Your task is to print all of the data below exactly, with no pictures included.

:: INFORMATION PROVIDED

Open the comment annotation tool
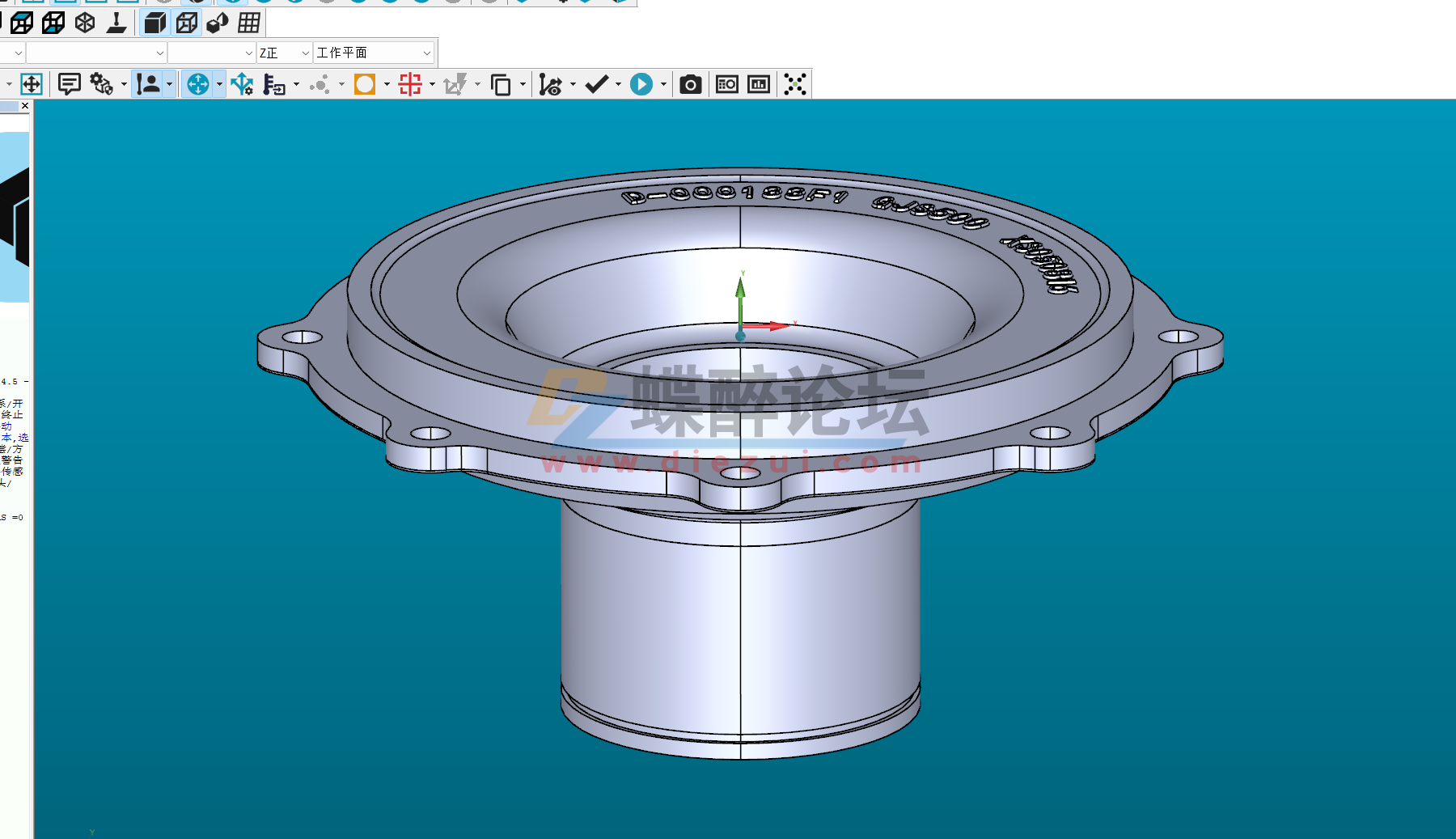1456x839 pixels. point(70,83)
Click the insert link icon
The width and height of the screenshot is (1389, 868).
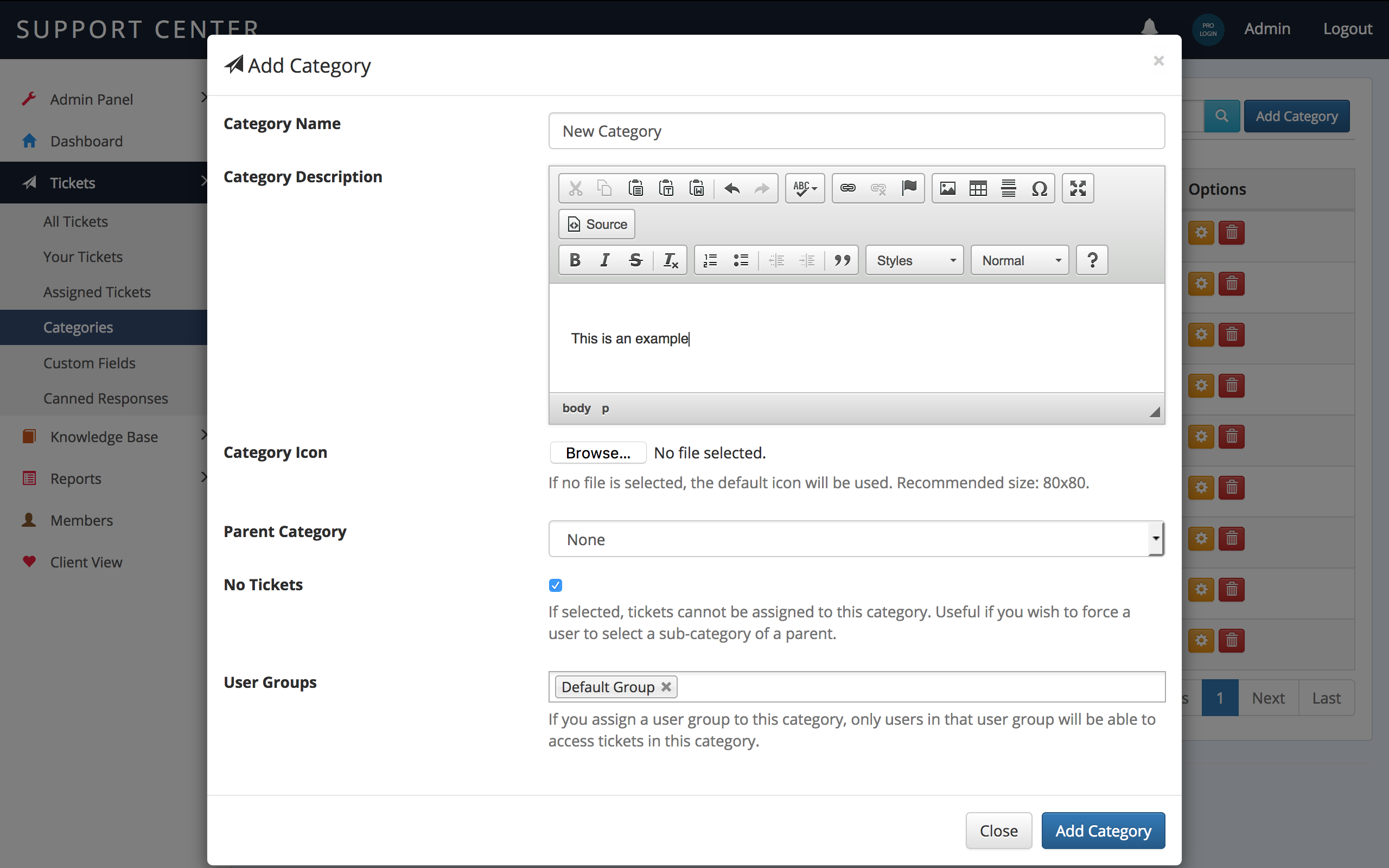tap(848, 188)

::::

* SOLVED EXERCISE
Open the comment annotation tool
1456x839 pixels. point(70,83)
Click the insert link icon
The width and height of the screenshot is (1389, 868).
tap(848, 188)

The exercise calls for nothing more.